Como quien ha visto arder los tesoros naturales de México durante décadas, les comparto con el corazón apesadumbrado: un incendio forestal devoró 826 hectáreas de selva virgen en el corazón de la Selva Lacandona, ese santuario de jaguares y guacamayas donde cada árbol cuenta. La Secretaría de Protección Civil confirmó lo que mis colegas bomberos narraban con voces roncas: combates cuerpo a cuerpo contra las llamas en la Laguna Chavín, donde el calor de 40°C y las serpientes venenosas eran solo el principio.

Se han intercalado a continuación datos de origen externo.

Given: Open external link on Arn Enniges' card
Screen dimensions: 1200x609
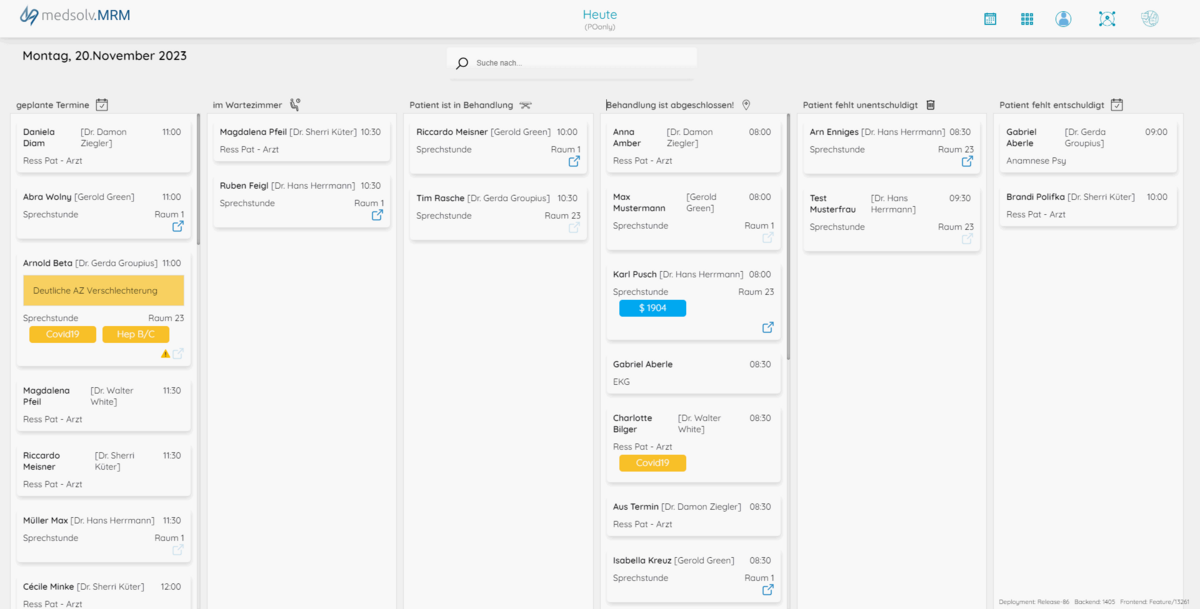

Recuerdo un incendio en 2015 donde aprendimos la lección: sin comunidades, no hay salvación. Esta vez, pobladores de Ocosingo y Benemérito se convirtieron en héroes anónimos – transportando brigadas en lanchas, compartiendo sus casas como refugios. Tres helicópteros (uno más que en operaciones anteriores) marcaron la diferencia, pero fueron esas caminatas de 5 horas con mochilas de 20 kilos las que realmente sofocaron el fuego.
Las lluvias llegaron como bendición tardía, pero la autopsia del desastre revela heridas evitables: quemas agrícolas ilegales, ese cáncer recurrente que he documentado desde los 90s. Hoy, mientras Conanp y Conafor recogen evidencias para sanciones, insisto en lo que repito a mis alumnos: proteger la Lacandona exige más que reactividad – requiere educación ambiental con raíces profundas como sus ceibas.
Esta joya de biodiversidad, hogar del 30% de especies endémicas de México según mis registros, sobrevivió otra vez. Pero cada hectárea perdida es un libro de naturaleza quemado. Como veterano de 27 temporadas de incendios, digo con urgencia: el verdadero fuego a extinguir es la indiferencia.